Data for this exercise Start Marker

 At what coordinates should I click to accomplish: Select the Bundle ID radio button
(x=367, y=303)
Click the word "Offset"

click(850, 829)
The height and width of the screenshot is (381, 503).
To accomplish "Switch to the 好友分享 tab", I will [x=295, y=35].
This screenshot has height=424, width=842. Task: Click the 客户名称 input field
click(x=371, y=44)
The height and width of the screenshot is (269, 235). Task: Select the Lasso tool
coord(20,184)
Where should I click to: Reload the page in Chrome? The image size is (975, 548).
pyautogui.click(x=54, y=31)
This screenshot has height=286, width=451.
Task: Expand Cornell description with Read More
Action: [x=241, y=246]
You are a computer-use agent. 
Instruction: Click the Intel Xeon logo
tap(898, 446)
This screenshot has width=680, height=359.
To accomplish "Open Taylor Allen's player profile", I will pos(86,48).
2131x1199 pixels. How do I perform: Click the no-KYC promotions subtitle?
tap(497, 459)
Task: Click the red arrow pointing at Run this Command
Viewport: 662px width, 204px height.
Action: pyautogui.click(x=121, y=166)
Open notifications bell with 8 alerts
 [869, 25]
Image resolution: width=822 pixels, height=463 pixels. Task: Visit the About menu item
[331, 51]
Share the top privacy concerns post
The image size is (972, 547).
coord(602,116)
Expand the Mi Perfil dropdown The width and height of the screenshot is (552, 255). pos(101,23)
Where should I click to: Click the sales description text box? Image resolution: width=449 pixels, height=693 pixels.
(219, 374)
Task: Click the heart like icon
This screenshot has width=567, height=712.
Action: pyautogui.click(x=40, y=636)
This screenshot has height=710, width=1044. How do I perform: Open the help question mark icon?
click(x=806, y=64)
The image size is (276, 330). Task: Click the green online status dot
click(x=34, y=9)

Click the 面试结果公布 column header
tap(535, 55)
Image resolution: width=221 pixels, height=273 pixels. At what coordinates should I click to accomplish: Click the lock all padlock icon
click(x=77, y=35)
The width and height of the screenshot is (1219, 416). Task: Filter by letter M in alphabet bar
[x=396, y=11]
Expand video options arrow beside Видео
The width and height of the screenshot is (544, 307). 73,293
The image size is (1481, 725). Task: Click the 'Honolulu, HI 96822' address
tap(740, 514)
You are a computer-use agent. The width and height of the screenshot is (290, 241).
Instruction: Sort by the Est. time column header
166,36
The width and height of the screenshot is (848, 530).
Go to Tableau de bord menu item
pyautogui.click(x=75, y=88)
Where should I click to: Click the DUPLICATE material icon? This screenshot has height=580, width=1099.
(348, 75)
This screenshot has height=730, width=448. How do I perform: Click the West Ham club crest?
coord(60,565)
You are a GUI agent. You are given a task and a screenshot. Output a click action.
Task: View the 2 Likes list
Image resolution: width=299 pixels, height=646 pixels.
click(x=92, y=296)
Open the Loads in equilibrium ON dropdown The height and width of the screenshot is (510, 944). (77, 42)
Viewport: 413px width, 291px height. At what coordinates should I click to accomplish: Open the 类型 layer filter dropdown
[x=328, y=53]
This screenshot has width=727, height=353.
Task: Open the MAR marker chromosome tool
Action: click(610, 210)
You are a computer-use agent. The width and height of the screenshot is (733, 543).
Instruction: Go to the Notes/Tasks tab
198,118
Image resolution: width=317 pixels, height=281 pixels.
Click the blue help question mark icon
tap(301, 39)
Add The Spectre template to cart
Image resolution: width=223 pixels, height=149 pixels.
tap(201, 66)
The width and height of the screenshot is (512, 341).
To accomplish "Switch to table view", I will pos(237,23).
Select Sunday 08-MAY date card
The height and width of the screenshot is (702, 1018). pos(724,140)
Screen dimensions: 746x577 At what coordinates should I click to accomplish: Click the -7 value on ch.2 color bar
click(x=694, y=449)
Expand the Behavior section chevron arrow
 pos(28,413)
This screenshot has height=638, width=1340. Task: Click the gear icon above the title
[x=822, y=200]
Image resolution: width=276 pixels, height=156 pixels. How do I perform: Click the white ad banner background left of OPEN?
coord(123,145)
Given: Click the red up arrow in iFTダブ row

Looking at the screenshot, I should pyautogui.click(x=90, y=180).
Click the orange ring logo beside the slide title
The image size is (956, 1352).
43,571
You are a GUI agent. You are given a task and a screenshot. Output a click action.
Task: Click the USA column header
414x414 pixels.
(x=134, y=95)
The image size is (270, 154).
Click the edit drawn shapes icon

Data for this exercise End Marker

Give the data again, unchanged in every line.

 At what coordinates should I click to accomplish: Select the Bundle ID radio button
(x=367, y=303)
Click the word "Offset"

click(850, 829)
The height and width of the screenshot is (381, 503).
To accomplish "Switch to the 好友分享 tab", I will [x=295, y=35].
This screenshot has height=424, width=842. Task: Click the 客户名称 input field
click(x=371, y=44)
The height and width of the screenshot is (269, 235). Task: Select the Lasso tool
coord(20,184)
Where should I click to: Reload the page in Chrome? The image size is (975, 548).
pyautogui.click(x=54, y=31)
This screenshot has height=286, width=451.
Task: Expand Cornell description with Read More
Action: [x=241, y=246]
You are a computer-use agent. 
Instruction: Click the Intel Xeon logo
tap(898, 446)
This screenshot has width=680, height=359.
To accomplish "Open Taylor Allen's player profile", I will pos(86,48).
2131x1199 pixels. How do I perform: Click the no-KYC promotions subtitle?
tap(497, 459)
Task: Click the red arrow pointing at Run this Command
Viewport: 662px width, 204px height.
Action: pyautogui.click(x=121, y=166)
Open notifications bell with 8 alerts
 [869, 25]
Image resolution: width=822 pixels, height=463 pixels. Task: Visit the About menu item
[331, 51]
Share the top privacy concerns post
The image size is (972, 547).
coord(602,116)
Expand the Mi Perfil dropdown The width and height of the screenshot is (552, 255). pos(101,23)
Where should I click to: Click the sales description text box? Image resolution: width=449 pixels, height=693 pixels.
(219, 374)
Task: Click the heart like icon
This screenshot has width=567, height=712.
Action: pyautogui.click(x=40, y=636)
This screenshot has height=710, width=1044. How do I perform: Open the help question mark icon?
click(x=806, y=64)
The image size is (276, 330). Task: Click the green online status dot
click(x=34, y=9)

Click the 面试结果公布 column header
tap(535, 55)
Image resolution: width=221 pixels, height=273 pixels. At what coordinates should I click to accomplish: Click the lock all padlock icon
click(x=77, y=35)
The width and height of the screenshot is (1219, 416). Task: Filter by letter M in alphabet bar
[x=396, y=11]
Expand video options arrow beside Видео
The width and height of the screenshot is (544, 307). 73,293
The image size is (1481, 725). Task: Click the 'Honolulu, HI 96822' address
tap(740, 514)
You are a computer-use agent. The width and height of the screenshot is (290, 241).
Instruction: Sort by the Est. time column header
166,36
The width and height of the screenshot is (848, 530).
Go to Tableau de bord menu item
pyautogui.click(x=75, y=88)
Where should I click to: Click the DUPLICATE material icon? This screenshot has height=580, width=1099.
(348, 75)
This screenshot has height=730, width=448. How do I perform: Click the West Ham club crest?
coord(60,565)
You are a GUI agent. You are given a task and a screenshot. Output a click action.
Task: View the 2 Likes list
Image resolution: width=299 pixels, height=646 pixels.
click(x=92, y=296)
Open the Loads in equilibrium ON dropdown The height and width of the screenshot is (510, 944). (77, 42)
Viewport: 413px width, 291px height. At what coordinates should I click to accomplish: Open the 类型 layer filter dropdown
[x=328, y=53]
This screenshot has width=727, height=353.
Task: Open the MAR marker chromosome tool
Action: click(610, 210)
You are a computer-use agent. The width and height of the screenshot is (733, 543).
Instruction: Go to the Notes/Tasks tab
198,118
Image resolution: width=317 pixels, height=281 pixels.
Click the blue help question mark icon
tap(301, 39)
Add The Spectre template to cart
Image resolution: width=223 pixels, height=149 pixels.
tap(201, 66)
The width and height of the screenshot is (512, 341).
To accomplish "Switch to table view", I will pos(237,23).
Select Sunday 08-MAY date card
The height and width of the screenshot is (702, 1018). pos(724,140)
Screen dimensions: 746x577 At what coordinates should I click to accomplish: Click the -7 value on ch.2 color bar
click(x=694, y=449)
Expand the Behavior section chevron arrow
 pos(28,413)
This screenshot has height=638, width=1340. Task: Click the gear icon above the title
[x=822, y=200]
Image resolution: width=276 pixels, height=156 pixels. How do I perform: Click the white ad banner background left of OPEN?
coord(123,145)
Given: Click the red up arrow in iFTダブ row

Looking at the screenshot, I should pyautogui.click(x=90, y=180).
Click the orange ring logo beside the slide title
The image size is (956, 1352).
43,571
You are a GUI agent. You are given a task and a screenshot. Output a click action.
Task: Click the USA column header
414x414 pixels.
(x=134, y=95)
The image size is (270, 154).
Click the edit drawn shapes icon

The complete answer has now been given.